His text read: Sex? I replied: Not drunk enough. He bought 4 more rounds and tantalized me with the offer pizza later. This could be the beginning of a beautiful relationship.
The old woman next to me on the el smells like cupcakes...but she doesn't taste like cupcakes
We totally just fucked in a closet. These vacations with his family are causing creativity I never thought I had.
I just watched her pee in a trashcan, im still probably going to fuck her, what does that say about my standards
Dont act like I'm the only one that gets on a plane and picks out the one im gonna have fuck if we have time before the crash
When i say that im working late and also have a paper to write before 9am tomorrow all i want u to respond is saying that ur gunna come over and sexually distract me from my responsibilities. Not a fucking frowny face.
Sorry. Im on my way.
Sitting on the curb by new england comics with a weeping drunk girl who's eating french fries saying she'll never be as successful as her sister the hand model. She's scaring the nerds.

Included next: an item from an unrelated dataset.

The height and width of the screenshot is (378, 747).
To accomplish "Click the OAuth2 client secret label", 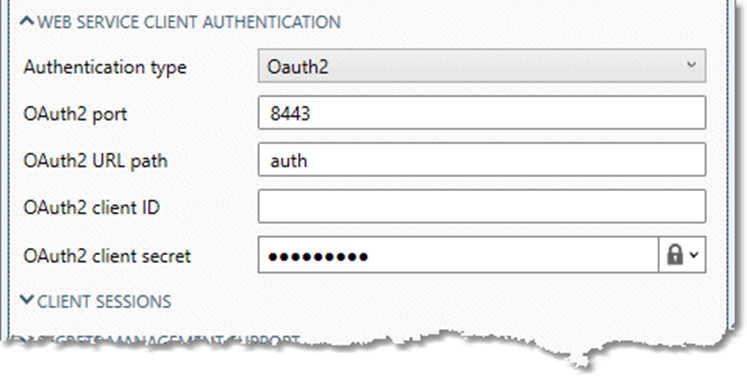I will (107, 256).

At this point i guess a traditional, non-life-threatening pity fuck is too much to ask for
Goodbye spring break, hello depressing video on AIDS.
I just connected with one of your drug dealers on LinkedIn.
I curse you to think about Guy Fieri whenever you have sex with your lady.
Ok, now help me add to my topless picture collection, i'm going to make myself a calendar
She thinks you guys are the gods of the bathroom. If she runs past you naked, give me a heads up
Sooooo drunk. We had the best sex ever and after he looked at me and said "That's whats up". I looked at him weird and he said "Young Jeezy would say it" and passed out on me naked. I think i might be in love
For future reference: bathtub full of cheeseburgers = win.